Kudorong lagi perlahan, kuperhatikan wajah Naila
dengan matanya yang tertutup rapat, ia
menggigit bibirnya sendiri, kemudian berdesah.
“sstt, aahh, Mas Bayu, pelan-pelan ya
masukkinnya, udah kerasa agak perih nih”
Dan dengan perlahan tapi pasti kudesak terus
batang kemaluanku ke dalam lubang kemaluan
Naila, aku berupaya untuk dengan sangat hati-hati
sekali memasukkan batang kemaluanku ke lubang
vaginanyana. Aku sudah tidak sabar, pada suatu
saat aku kelepasan, aku dorong batang
kemaluanku agak keras. Terdengar suara aneh.
Aku lihat ke arah batang kemaluanku dan
kemaluan Naila, tampak olehku batang kontolku
baru setengah terbenam kedalam kemaluannya.
Naila tersentak kaget.
“Aduh Mas Bayu, suara apaan tuh?”
“Nggak apa-apa, sakit nggak?”
“Sedikit”
“Tahan ya.., sebentar lagi masuk kok”
Dan kurasakan lubang kemaluan Naila sudah
mulai basah dan agak hangat. Ini menandakan
bahwa lendir dalam kemaluan Naila sudah mulai
keluar, dan siap untuk penetrasi. Akhirnya aku
desakkan batang kemaluanku dengan cepat dan
tiba-tiba agar Naila tidak sempat merasakan sakit,
dan ternyata usahaku berhasil, kulihat wajah Naila
seperti orang yang sedang merasakan
kenikmatan yang luar biasa, matanya setengah
terpejam, dan sebentar-sebentar kulihat mulutnya
terbuka dan mengeluarkan suara. “sshh, sshh”
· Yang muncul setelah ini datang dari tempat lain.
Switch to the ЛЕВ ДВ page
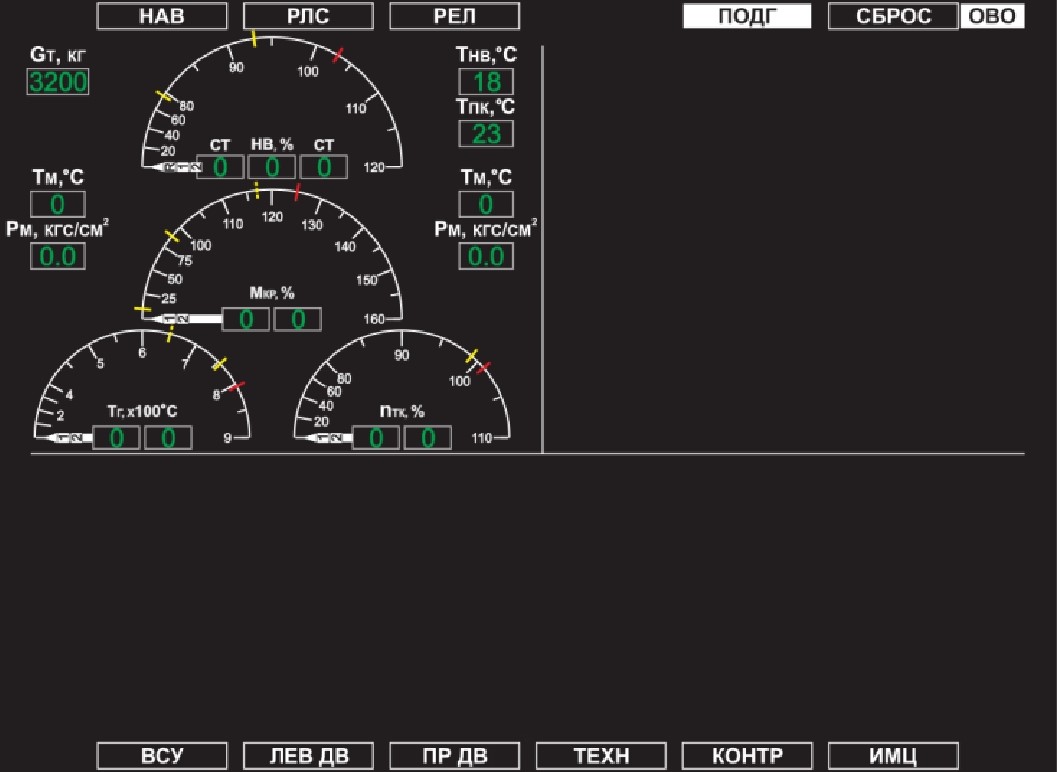Image resolution: width=1057 pixels, height=772 pixels. [308, 756]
Lidahnya terkadang keluar sedikit membasahi
bibirnya yang sensual. Aku pun merasakan
nikmat yang luar biasa. Kutekan lagi batang
kemaluanku, kurasakan di ujung kemaluanku ada
yang mengganjal, kuperhatikan batang
kemaluanku, ternyata sudah masuk tiga
perempat kedalam lubang memek Naila.
Aku coba untuk menekan lebih jauh lagi, ternyata
sudah mentok, kesimpulannya, batang
kemaluanku hanya dapat masuk tiga perempat
lebih sedikit ke dalam lubang kemaluan Naila. Dan
Naila pun merasakannya.
“Aduh Mas Bayu, udah mentok, jangan dipaksain
teken lagi, perut saya udah kerasa agak negg nih,
tapi nikmat…., aduh, barangmu gede banget sih
Mas Bayu”
Aku mulai memundur-majukan pantatku,
sebentar kuputar goyanganku ke kiri, lalu ke
kanan, memutar, lalu kembali ke depan ke
belakang, ke atas lalu ke bawah. Kurasakan betapa
nikmat rasanya kemaluan Naila, ternyata lubang
kemaluan Naila masih sempit, walaupun bukan
lagi seorang perawan. Ini mungkin karena ukuran
batang kemaluanku yang menurut Naila besar,
panjang dan kekar. Lama kelamaan goyanganku
sudah mulai teratur, perlahan tapi pasti, dan Naila
pun sudah dapat mengimbangi goyanganku,
kami bergoyang seirama, berlawanan arah, bila
kugoyang ke kiri, Naila goyang ke kanan, bila
kutekan pantatku Naila pun menekan pantatnya.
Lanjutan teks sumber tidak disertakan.